■ Fragmento del texto ■

++++++++++

Enfrentó entonces el reclamo de una población que demandaba
agua, que se quejaba porque las pipas no abastecían con puntualidad, que
advertía que el agua tenía sabor a sal y que provoca enfermedades en la piel.
Inédito el escenario, hizo crisis el viernes 26 cuando un
grupo de manifestantes llegó a los bajos del palacio municipal y reclamó la
falta de suministro, pero de pronto trató de ingresar al anexo del inmueble,
donde el sábado 27 se realizaría el primer informe de actividades del alcalde.
Fueron repelidos por un grupo porril, comandado por el operador marcelista
Miguel Antonio Wong Ramos. De ambos lados hubo reclamo, jalones, golpes volados
y puntapiés.
Arrojó la gresca un herido y varios golpeados del bando de
los manifestantes. Acusaban al alcalde de represor, a la vista el puño. Joaquín
Caballero evitaba así que le tomaran el palacio municipal y lo dejaran sin
escenario para su informe.
Un día después, el sábado 27, el alcalde dijo en su informe
que la toma del Yuribia obedecía a razones políticas y que “por la cerrazón de
unos cuantos permanece cerrada”. Pidió a los tatahuis enumerar los agravios
para que fueran subsanados.
Bajo el agua, la negociación seguía. Entre lunes y martes,
22 y 23 de diciembre, los tatahuis fueron advertidos que las denuncias
interpuestas en su contra los llevarían irremediablemente a la cárcel.
Conocieron detalles jurídicos: por la cuantía del daño
provocado a las tres poblaciones, por el gasto ocasionados a los ayuntamientos
—renta de pipas, renta de vehículos, compra de tinacos y cisternas, salarios— y
por la afectación a la presa y a las líneas de conducción, ni un amparo los
salvaría.

++++++++++

■ Contenido de datos ■

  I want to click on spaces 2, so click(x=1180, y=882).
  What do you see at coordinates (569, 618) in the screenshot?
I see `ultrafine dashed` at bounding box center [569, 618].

++++++++++

■ Objetivo del ejercicio ■
Responde estas preguntas con lo que dice el fragmento:
1. ¿Qué día llegó el grupo de manifestantes a los bajos del palacio municipal?
2. ¿Quién comandaba el grupo porril que repelió a los manifestantes?
3. Según el alcalde en su informe, ¿a qué obedecía la toma del Yuribia?

■ Solución del ejercicio ■
1. El viernes 26.
2. El operador marcelista Miguel Antonio Wong Ramos.
3. A razones políticas.